I wrote this article on February 29th, 2012 for my Golden Valley Patch Blog.

“A rising tide lifts all boats.”

This phrase is generally credited to John F. Kennedy, who used it in an economic policy speech in 1963. I think it is the perfect phrase to think about today as the Dow Jones Industrials closed above 13,000 on Tuesday, February 28th.

Your Minnesota company 401(k) retirement plan account is probably worth more today than it has been in several years. Even in a “buy-and-hope” investment mode, times are great to be 100% invested in the stock market.

As in all things regarding investments, a little bit of reality needs to be considered along with any good short-term news.

May of 2008 was the last time that the Dow Jones Industrials traded close to 13,000. The reality is that was just four months prior to the beginning of the U.S. financial crisis that our economy is still trying to recover from.

May of 2008 was the last stock market top. The bottom was several years later after double-digit losses in both the stock market averages and individual company retirement plan accounts.

Right now, you surely own a handful of mutual funds in your company retirement plan account that are priced at multi-year highs. These same mutual funds are not outstanding mutual funds on their own investment performance record. The only reason that these mutual funds have risen in price is that they have been pulled along with a rising stock market.

As I have discussed in the forum before, the vast majority of company retirement plan mutual funds are average investment performers at best. There are a few great individual mutual fund options in some company retirement plan menus, but that is the exception.

The majority of individual company retirement plan participants never pay close attention to stock market cycles. These stock market investors have no game plan for the next great move in the stock market—a period of “correction” from cyclical high levels.

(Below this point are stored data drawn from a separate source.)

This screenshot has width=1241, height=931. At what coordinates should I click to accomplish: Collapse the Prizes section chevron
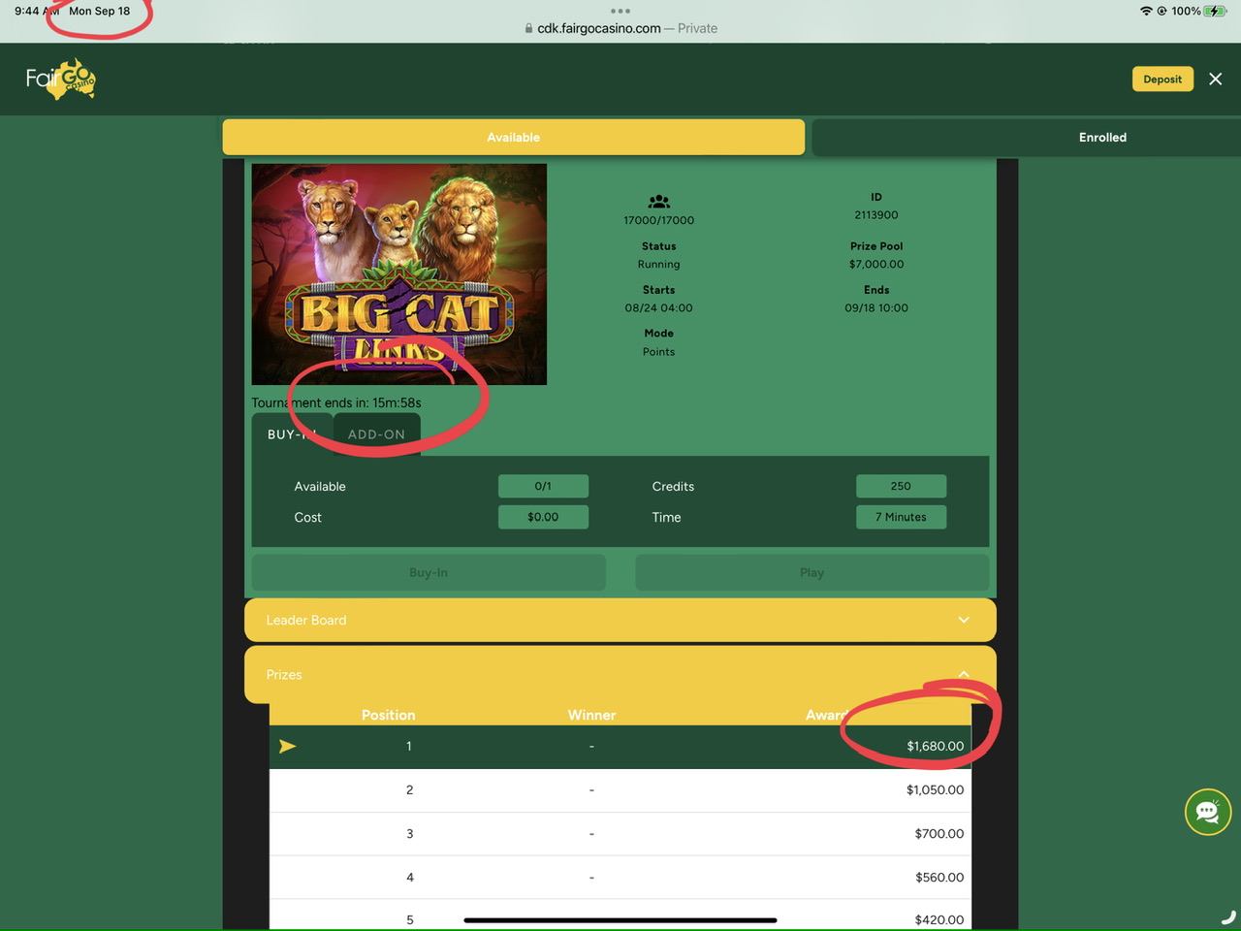964,674
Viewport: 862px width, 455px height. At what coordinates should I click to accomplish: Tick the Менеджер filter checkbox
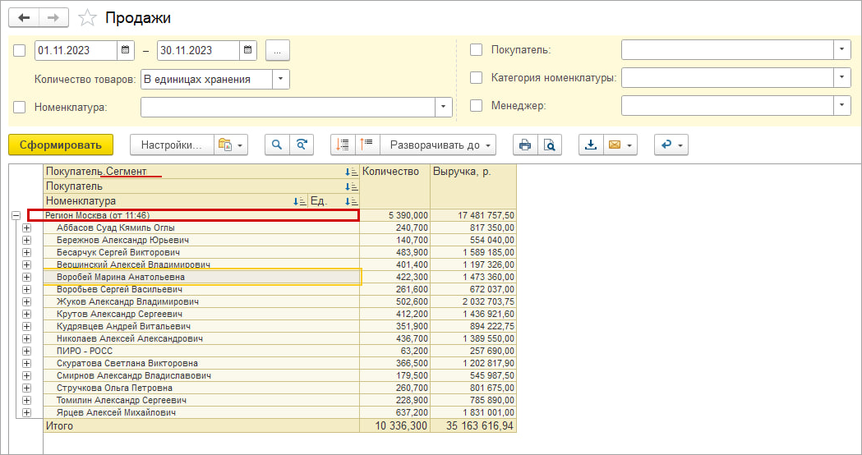(x=476, y=106)
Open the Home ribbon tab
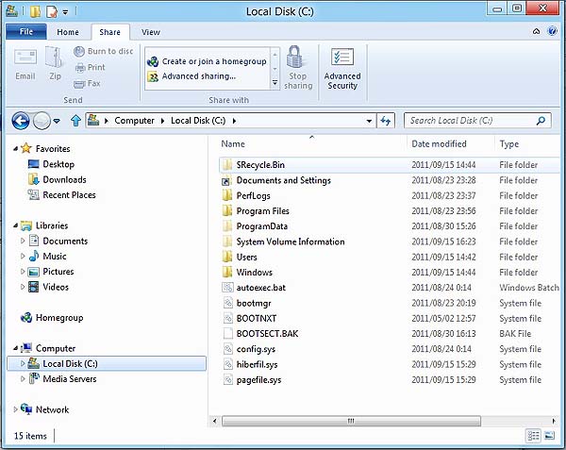 click(68, 32)
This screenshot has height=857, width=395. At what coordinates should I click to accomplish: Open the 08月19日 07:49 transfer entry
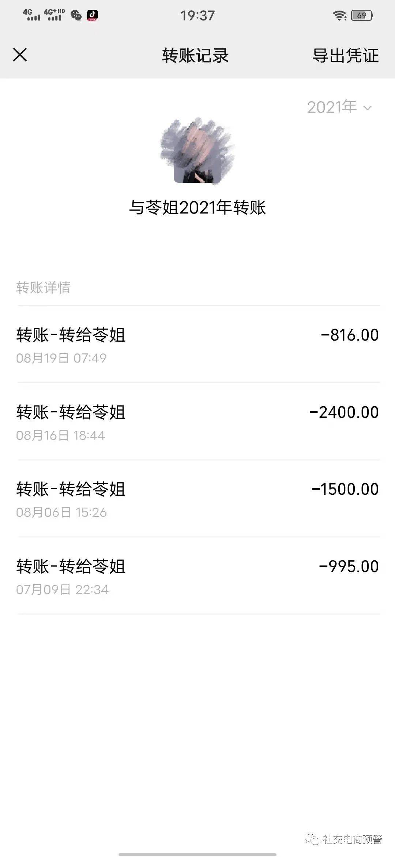click(198, 344)
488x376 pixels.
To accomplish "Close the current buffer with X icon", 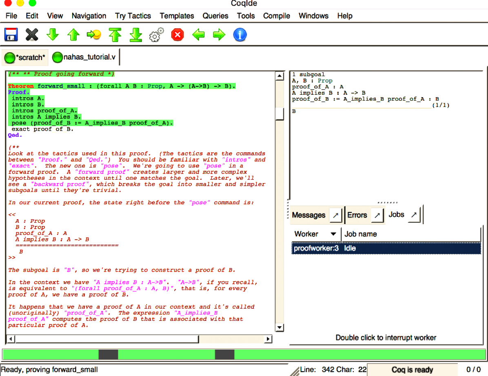I will tap(31, 35).
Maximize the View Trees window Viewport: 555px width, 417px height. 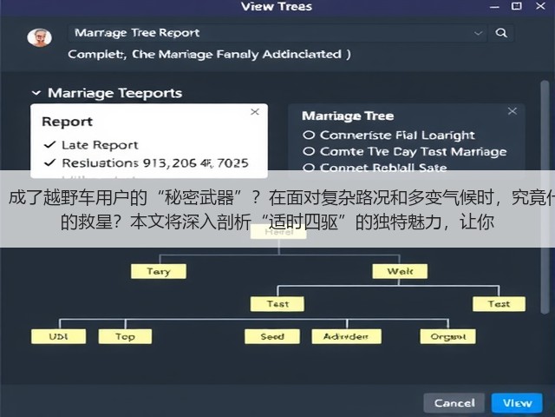pos(517,6)
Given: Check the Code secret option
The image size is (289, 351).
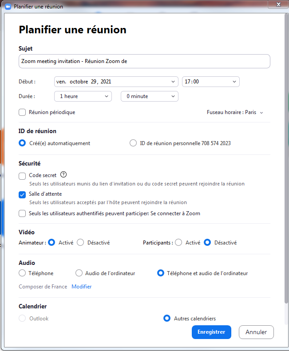Looking at the screenshot, I should [22, 176].
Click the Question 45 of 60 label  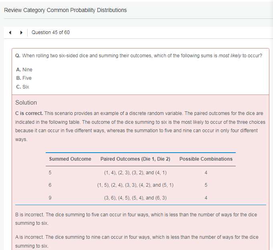point(51,32)
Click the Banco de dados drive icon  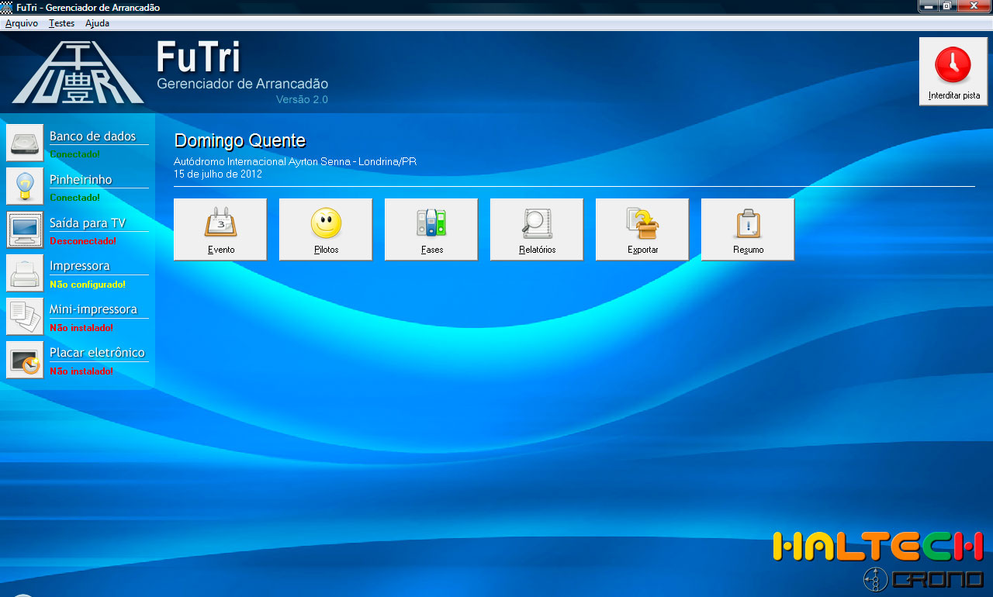25,143
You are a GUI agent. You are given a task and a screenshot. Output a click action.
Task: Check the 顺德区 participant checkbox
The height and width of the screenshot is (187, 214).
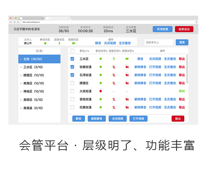click(x=72, y=83)
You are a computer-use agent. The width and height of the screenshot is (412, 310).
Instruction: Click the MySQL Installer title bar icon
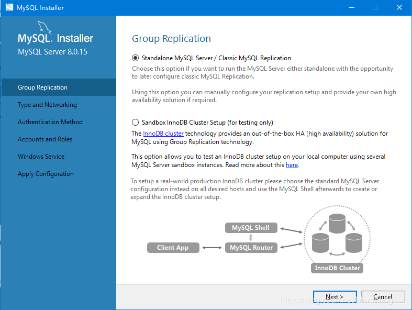(x=8, y=8)
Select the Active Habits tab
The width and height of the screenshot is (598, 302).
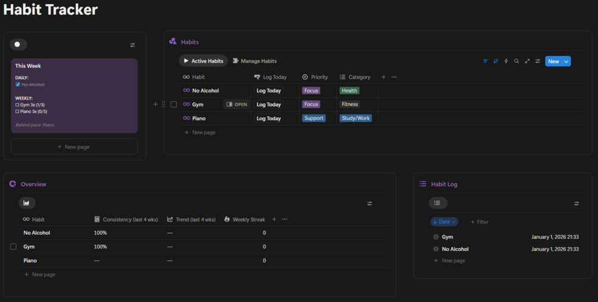203,61
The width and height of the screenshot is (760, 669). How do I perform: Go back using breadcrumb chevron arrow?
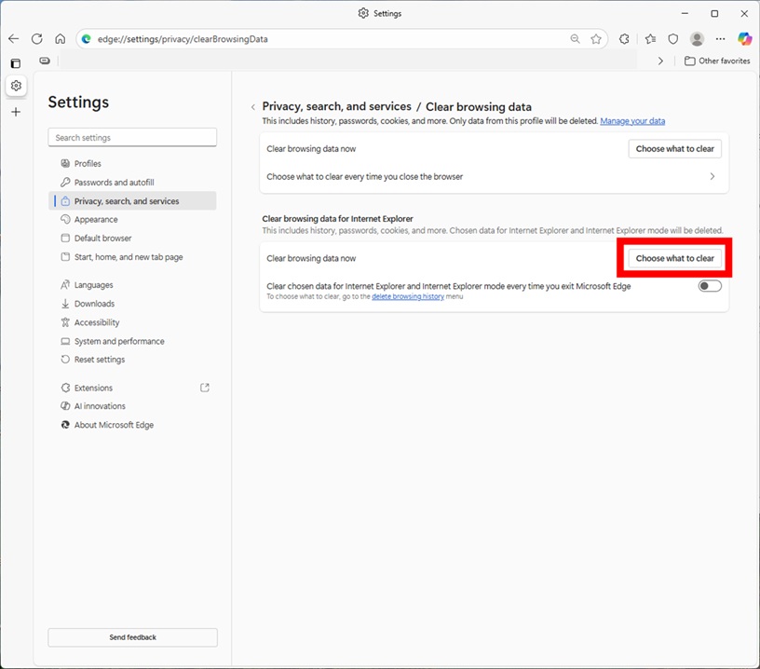click(x=253, y=107)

For that reason, most stock market investors ride the stock market up, and ride the stock market back down again several times over their investment lifetime.

The key to long-term investment management success in a company retirement plan account is to not let those gains slip away at a later date. Don’t let that same investment fate happen to you in the months or years ahead that you have lived through before.

You don’t have to go out tomorrow and sell everything you own now in your company retirement plan account. That would be a much too radical investment management strategy for most company retirement plan participants to take.

Take inventory now of exactly how much risk you want to take in your individual company 401(k) retirement plan account. If you don’t want to give back your company retirement plan money again, a multi-year high in the stock market averages is a great time to make the move to preserve some principal in your retirement plan account.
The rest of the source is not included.